Problem to solve: Rewrite the Drake concert review from "It takes charisma" to "University in Iowa.", substituting "barrier" for "fence".

Document extract:
-- START --

It takes charisma to pull off abandoning hits halfway through.

On the last London night of his Boy Meets World tour (20 March), Drake doesn’t come on stage until 10pm, which is enough to kill off most gigs at the O2 Arena (hello, Bieber), as people are worried about getting the Tube home. The amount of rum and Coke in the room – a steaming, unrecognisable space with a false ceiling of globular lights and a stampeding crowd split in half by a fence – certainly helps keep the buzz. But who’d have thought that a man standing onstage diligently pointing at audience members and saying what they’re wearing (“You in the blue dress shirt with the ­lager!”) would constitute one of the most exciting nights the O2 has seen in a while?

“Tonight is not a show, not a concert, not about me,” says Drake, who runs an annual “Drake Night” in Toronto and once visited Drake University in Iowa.

So far, the world’s favourite rapper – his latest album, More Life, recently got 90 million streams on its first day of release on Apple Music alone – has had a shifting identity. His songs capture a new strain of emotionally literate but solipsistic hip-hop, which can feel intense or whiny depending on how you look at it. His offstage behaviour is Type-A rapper – he has been accused of throwing beer bottles at Chris Brown, he has been punched by Diddy and he has had altercations with Jay Z, Kendrick Lamar, Pusha T and Ludacris.

But Aubrey Drake Graham, the son of a white, Jewish mother and an African-American father who once played drums alongside Jerry Lee Lewis, does skits about his petulance on Saturday Night Live (see “Drake’s Beef”). Emotionally demonstrative, openly dysfunctional, a bit of a bruiser, with an ability to flit between a dozen styles of music while expressing a desire for crowd participation that borders on the needy . . . Could this man be the ­Michael Bublé of hip-hop?

Drake’s sprawling two-hour roadshow is held back from chaos by the force of his physical presence. Blunt-headed with muscular, sloping shoulders and mesmerising, nimble feet, he prowls the edge of the stage. He has had so many hits (and has so many guest stars tonight) that he is not interested in playing them all the way through. Instead, recalling Prince in the same venue ten years ago, the show becomes a series of medleys. With just a drummer and a synth player at the back of the stage, he demonstrates an invisible, physical control over the music, operating it like a string puppet, stopping or starting songs with the drop of a foot or the shrug of a shoulder, so they collapse in the middle and are gone.

-- END --

Recorded data:
-- START --

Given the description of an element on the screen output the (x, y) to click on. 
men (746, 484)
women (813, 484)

-- END --
-- START --

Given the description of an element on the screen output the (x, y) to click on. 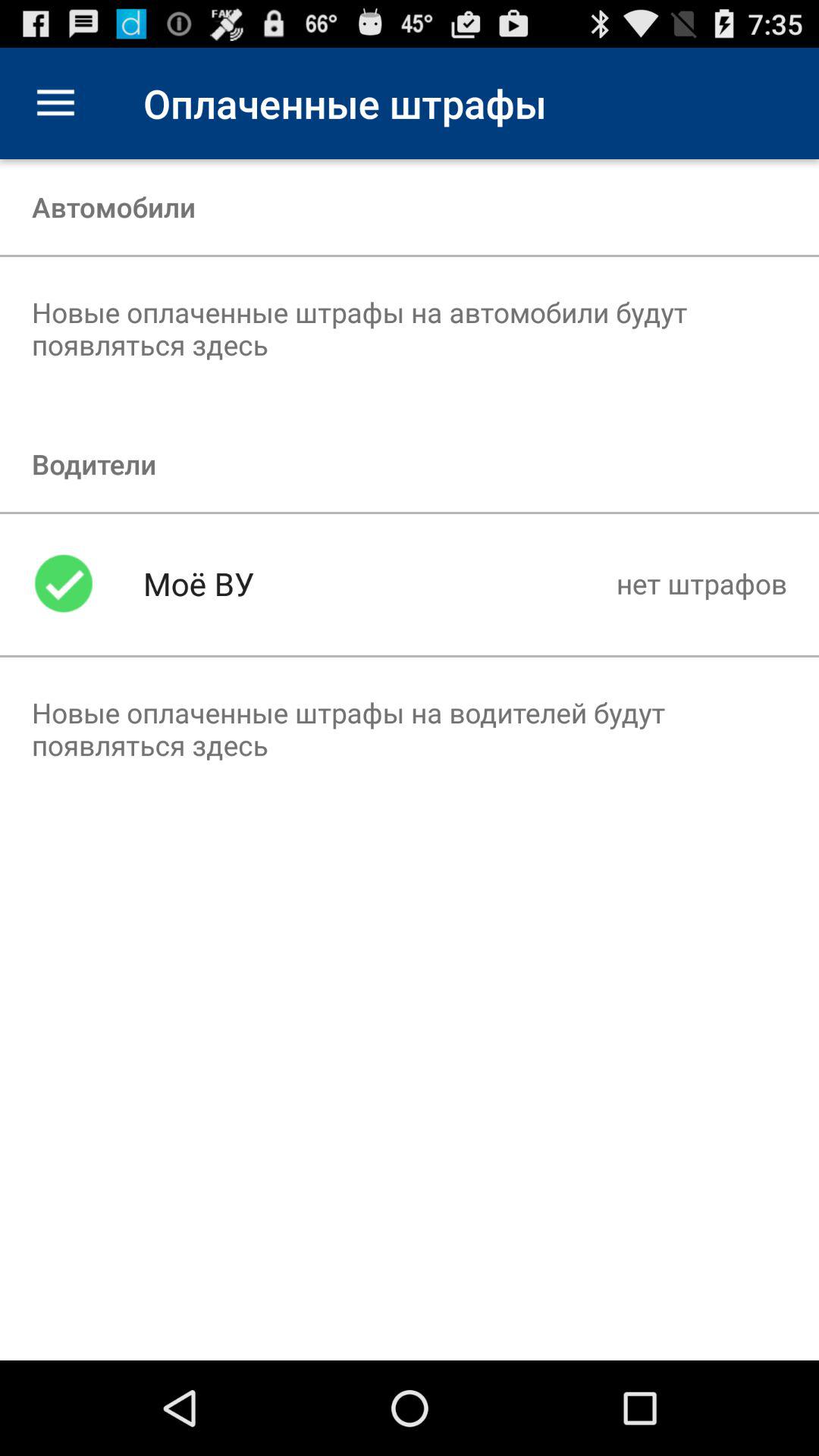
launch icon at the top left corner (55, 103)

-- END --

Answer to the problem:
It takes charisma to pull off abandoning hits halfway through.

On the last London night of his Boy Meets World tour (20 March), Drake doesn’t come on stage until 10pm, which is enough to kill off most gigs at the O2 Arena (hello, Bieber), as people are worried about getting the Tube home. The amount of rum and Coke in the room – a steaming, unrecognisable space with a false ceiling of globular lights and a stampeding crowd split in half by a barrier – certainly helps keep the buzz. But who’d have thought that a man standing onstage diligently pointing at audience members and saying what they’re wearing (“You in the blue dress shirt with the ­lager!”) would constitute one of the most exciting nights the O2 has seen in a while?

“Tonight is not a show, not a concert, not about me,” says Drake, who runs an annual “Drake Night” in Toronto and once visited Drake University in Iowa.